In December, Google announced that certain partners would be able to show “enhanced listings” in Google’s SERPs. Google last updated its snippets back in March, when they formally announced extended snippets. (And is it just me or does this look a lot like Yahoo’s SearchMonkey?)
As with Yahoo’s SearchMonkey, the information is drawn from microformats and RDFa information which publishers include with their pages.
This could be good or bad for marketers and webmasters. On the one hand, it gets information searchers want one click closer, and in some cases mass information all on one page. That can generate purchases (if they find a bunch of favorable reviews from different sites, they don’t have to click through and can purchase the item with confidence) or drive foot traffic to a brick-and-mortar.
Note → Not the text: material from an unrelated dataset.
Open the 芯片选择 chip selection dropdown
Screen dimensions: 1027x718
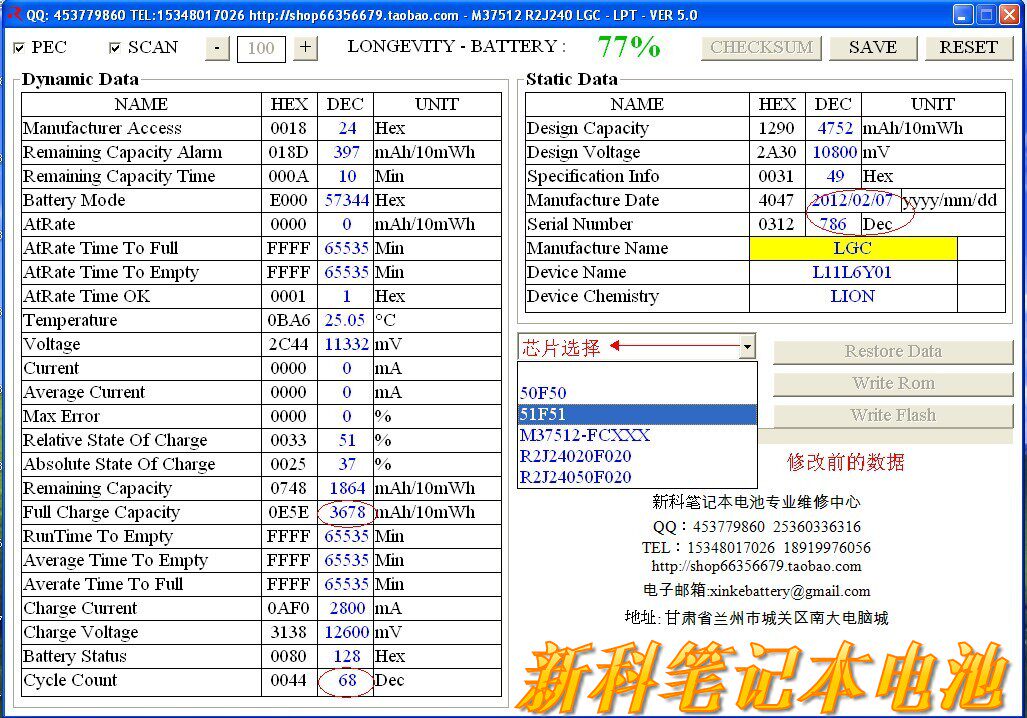pyautogui.click(x=746, y=345)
On the other hand, however, if it’s our goal to get visitors to the site—to purchase from the site, to read the full article, to see the advertising—this might not be as beneficial.
Although Google says that “This will help people better understand the information you have on your page so they can spend more time there and less on Google,” I don’t really see that happening quite that way. By converting the search engine which has normally functioned as a portal to other sites into a destination in and of itself, it’s sure to diminish some downstream traffic.
And on yet another hand, rich snippets should mean that those who click through are even more “qualified”—definitely interested in the pages they’re clicking on, since they’ve had a good preview of the page content. Reducing bounces is good too, right?
Finally, at the event they previewed Google Squared:
Unlike a normal search engine, Google Squared doesn’t find webpages about your topic — instead, it automatically fetches and organizes facts from across the Internet. We’ll be opening it up to users later this month on Google Labs.
Well, that doesn’t sound like any other new search product in the news lately, does it? Google already does this for some things—mathematical operations, conversions, weather, etc., etc. The expansion may be completely coincidental. . . .
Like rich snippets, this could be interpreted as another way Google is turning its SERPs into a destination instead of a doorway to other sites. From a user standpoint, however, it’s pretty easy to see that this could come in handy.
What do you think? Which of these innovations are you most excited about? Which do you dread? How do you think they’ll impact us as SEMs and as users?